> [Exercise inputs]:

--*--

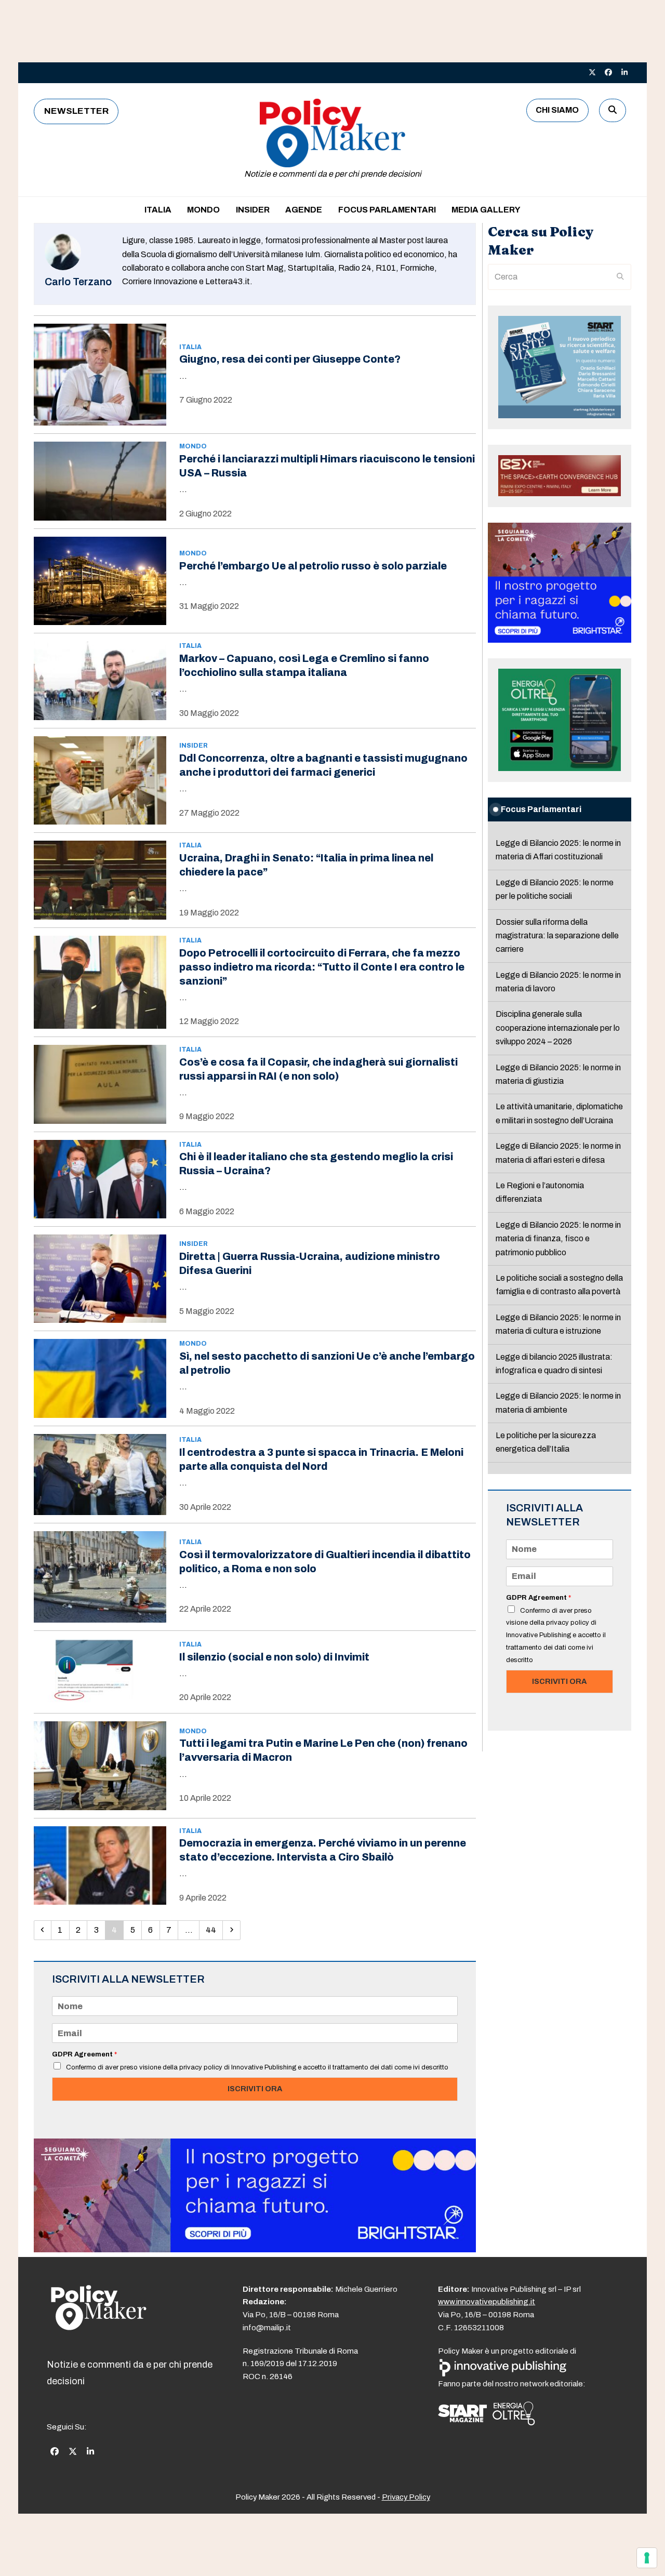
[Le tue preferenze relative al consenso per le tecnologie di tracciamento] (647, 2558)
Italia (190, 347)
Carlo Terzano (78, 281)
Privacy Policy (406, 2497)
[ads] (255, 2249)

--*--

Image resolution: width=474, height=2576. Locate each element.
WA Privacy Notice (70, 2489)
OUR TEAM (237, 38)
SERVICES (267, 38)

--*--

> [Work instruction]:
Considering only the material above, set down every line from the one with "Image resolution: width=474, height=2576." to the one with "SERVICES (267, 38)", inclusive, exactly as written.

> [The completed task]:
Image resolution: width=474, height=2576. Locate each element.
WA Privacy Notice (70, 2489)
OUR TEAM (237, 38)
SERVICES (267, 38)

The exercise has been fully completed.